Over the last couple weeks, one of the things that I have enjoyed the most has been the opportunity to spend time with the women of Cuellaje. They truly are some of the most competent and most welcoming women I have ever encountered and I am constantly in awe of them as they go about their day-to-day lives.
I know my life in the U.S. is different, that the majority of women in my world just don’t have to take on the same jobs that women here do. And I want to say I am often in awe of women in the U.S. as well as they take on raising children, holding jobs, and so much more. But there is something truly inspiring about the women I’m encountering here in Cuellaje. So many of us in the U.S. just wouldn’t be able to survive if it wasn’t for the ability to buy everything we need and hire others to solve many of our problems. It is incredibly powerful to me to see people who can completely provide for themselves and even more so to see women who I truly think could keep their families and communities safe, comfortable, and well fed with just a few seeds and a machete. (Seriously if there is a Zombie apocalypse, it´s going to be the people in the farming communities who survive the longest! Those machetes are lethal!)

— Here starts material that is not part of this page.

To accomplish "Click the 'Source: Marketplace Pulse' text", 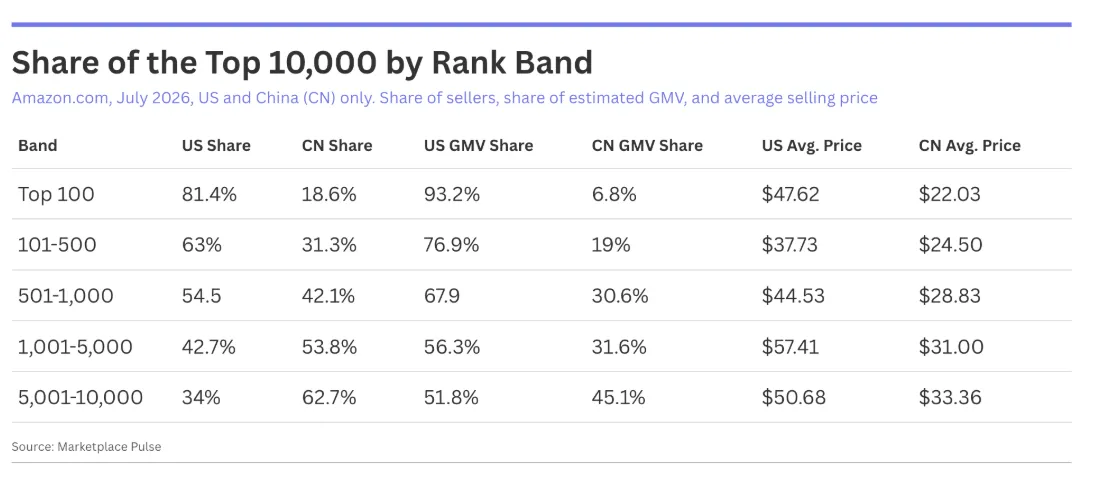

In an earlier post, Chris mentioned that most days the men head out to the fields for the day while the women work around the house, preparing food and taking care of the house. This of course brought up some jokes since I don´t cook at all and have never had any desire to learn, so really what in the world am I doing all day. Well since Chris is a man, he forgot a bit about what “women´s work” in Ecuador really means. It’s not a matter of throwing clothes into the washing machine or going to the grocery store (both of which are things I absolutely hate doing in the U.S.) but here you do everything from scratch by hand. For example, take coffee. If you would like a glass or would like to serve it to others, that will involve going out and picking the beans off the trees, peeling the beans (they do have a hand grinder for this), washing the beans by hand and then leaving them roast out in the sun for a few days, keeping a close eye on the weather for rain. Oh and I guess you probably planted and grew those coffee trees as well.

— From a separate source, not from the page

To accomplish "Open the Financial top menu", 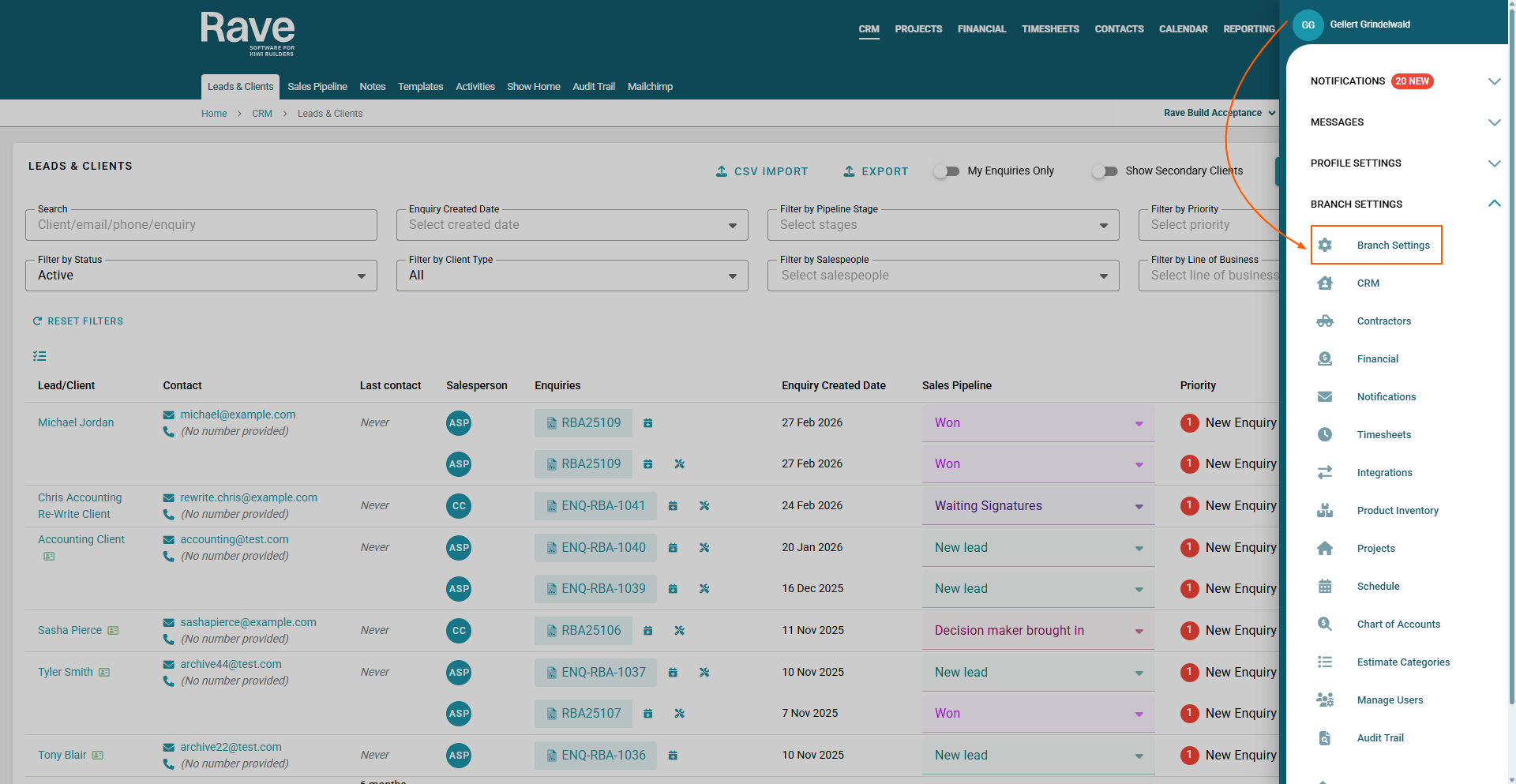I will click(x=981, y=29).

A woman’s responsibilities include feeding the pigs, coy (guinea pigs), and chickens. They do all the planting, cultivating, and picking of the crops for meals (including climbing trees barefoot to get to the juiciest fruit), and then they are responsible for cooking it all, cleaning up afterwards, and somehow also finding time to help the men out with the cash crops and taking care of the children.

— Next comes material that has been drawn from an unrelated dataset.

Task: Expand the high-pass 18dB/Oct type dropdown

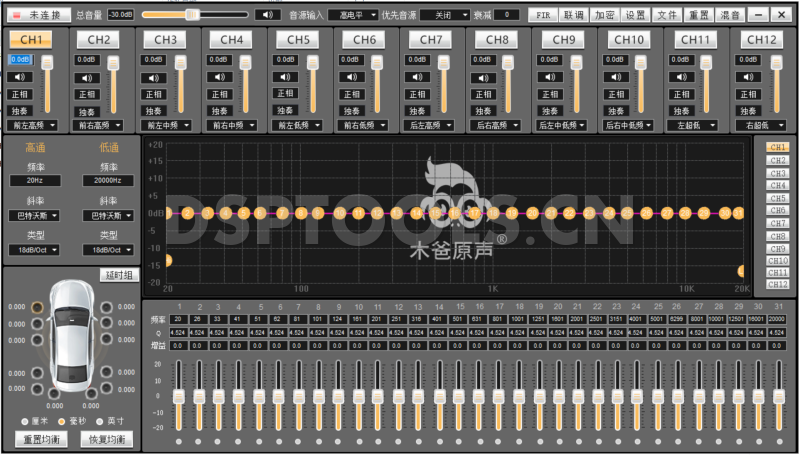Action: pos(35,249)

While I definitely won’t say that life in the U.S. is better, we definitely have our own challenges and hardships, basic survival is not something most of us really concern ourselves with. For a great many Americans basic comforts are taken care of and we have free time to put into other endeavors. However, that’s just not the case here, as a woman’s day really never ends and that´s what makes the women here so amazing to me. Even with all their work keeping their families healthy and fed, they still take the time to make them and everyone around them happy. They make coffee, something that could easily be skipped, and cook people’s favorite meals, even though Tamales take way more work than a typical meal. They tell jokes and laugh with their neighbors and are always ready to help those in need. And above all else they take it upon themselves to take two complete strangers into their home, two strangers who can barely understand them, and make them feel welcome and part of the family.